Reproduce verbatim the items from the line containing "The height and" through the end of the items, and give nothing else.

Records for this exercise START

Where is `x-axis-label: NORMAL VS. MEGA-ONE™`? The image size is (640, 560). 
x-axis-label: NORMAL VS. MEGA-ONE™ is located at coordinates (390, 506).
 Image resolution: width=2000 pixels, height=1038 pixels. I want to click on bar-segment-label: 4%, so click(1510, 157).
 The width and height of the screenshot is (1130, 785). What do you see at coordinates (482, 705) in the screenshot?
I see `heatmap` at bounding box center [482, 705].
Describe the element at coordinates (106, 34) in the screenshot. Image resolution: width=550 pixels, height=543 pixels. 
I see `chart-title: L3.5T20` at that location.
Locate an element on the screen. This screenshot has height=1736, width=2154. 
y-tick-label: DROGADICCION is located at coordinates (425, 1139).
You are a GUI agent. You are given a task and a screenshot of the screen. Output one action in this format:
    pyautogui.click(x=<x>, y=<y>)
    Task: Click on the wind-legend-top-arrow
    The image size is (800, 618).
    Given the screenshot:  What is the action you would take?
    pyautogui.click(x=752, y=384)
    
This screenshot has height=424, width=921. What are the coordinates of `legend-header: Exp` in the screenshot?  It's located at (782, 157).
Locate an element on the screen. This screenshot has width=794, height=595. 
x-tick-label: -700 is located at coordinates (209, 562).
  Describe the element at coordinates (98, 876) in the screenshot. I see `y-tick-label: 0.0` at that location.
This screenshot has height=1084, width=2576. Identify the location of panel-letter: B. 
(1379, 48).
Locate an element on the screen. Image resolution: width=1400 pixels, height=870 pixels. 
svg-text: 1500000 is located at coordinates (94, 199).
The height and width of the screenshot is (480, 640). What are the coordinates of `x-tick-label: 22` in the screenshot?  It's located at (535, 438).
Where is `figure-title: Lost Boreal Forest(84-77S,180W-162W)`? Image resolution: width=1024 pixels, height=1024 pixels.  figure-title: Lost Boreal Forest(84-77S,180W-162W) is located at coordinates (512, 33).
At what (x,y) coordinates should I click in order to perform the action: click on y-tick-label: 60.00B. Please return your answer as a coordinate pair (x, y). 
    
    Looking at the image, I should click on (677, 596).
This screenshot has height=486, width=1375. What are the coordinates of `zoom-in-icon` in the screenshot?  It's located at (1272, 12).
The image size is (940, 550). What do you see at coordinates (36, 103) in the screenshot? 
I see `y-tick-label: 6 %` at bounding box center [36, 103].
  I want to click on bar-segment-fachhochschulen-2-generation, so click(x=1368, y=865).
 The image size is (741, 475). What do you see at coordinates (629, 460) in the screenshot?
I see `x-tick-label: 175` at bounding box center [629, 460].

Records for this exercise END

_Answer to this task_
The height and width of the screenshot is (480, 640). What are the coordinates of `x-tick-label: 22` in the screenshot?  It's located at (535, 438).
Where is `figure-title: Lost Boreal Forest(84-77S,180W-162W)`? Image resolution: width=1024 pixels, height=1024 pixels.  figure-title: Lost Boreal Forest(84-77S,180W-162W) is located at coordinates (512, 33).
At what (x,y) coordinates should I click in order to perform the action: click on y-tick-label: 60.00B. Please return your answer as a coordinate pair (x, y). 
    
    Looking at the image, I should click on (677, 596).
This screenshot has height=486, width=1375. What are the coordinates of `zoom-in-icon` in the screenshot?  It's located at (1272, 12).
The image size is (940, 550). What do you see at coordinates (36, 103) in the screenshot? 
I see `y-tick-label: 6 %` at bounding box center [36, 103].
  I want to click on bar-segment-fachhochschulen-2-generation, so click(x=1368, y=865).
 The image size is (741, 475). What do you see at coordinates (629, 460) in the screenshot?
I see `x-tick-label: 175` at bounding box center [629, 460].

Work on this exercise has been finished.